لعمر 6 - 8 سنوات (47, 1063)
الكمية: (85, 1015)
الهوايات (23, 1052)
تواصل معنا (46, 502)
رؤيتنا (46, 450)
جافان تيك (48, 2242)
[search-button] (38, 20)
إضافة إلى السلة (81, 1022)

=======

**Work to be completed:**
Transcribe each entry. Leave nothing out.

**Response below:**
لعمر 6 - 8 سنوات (47, 1063)
الكمية: (85, 1015)
الهوايات (23, 1052)
تواصل معنا (46, 502)
رؤيتنا (46, 450)
جافان تيك (48, 2242)
[search-button] (38, 20)
إضافة إلى السلة (81, 1022)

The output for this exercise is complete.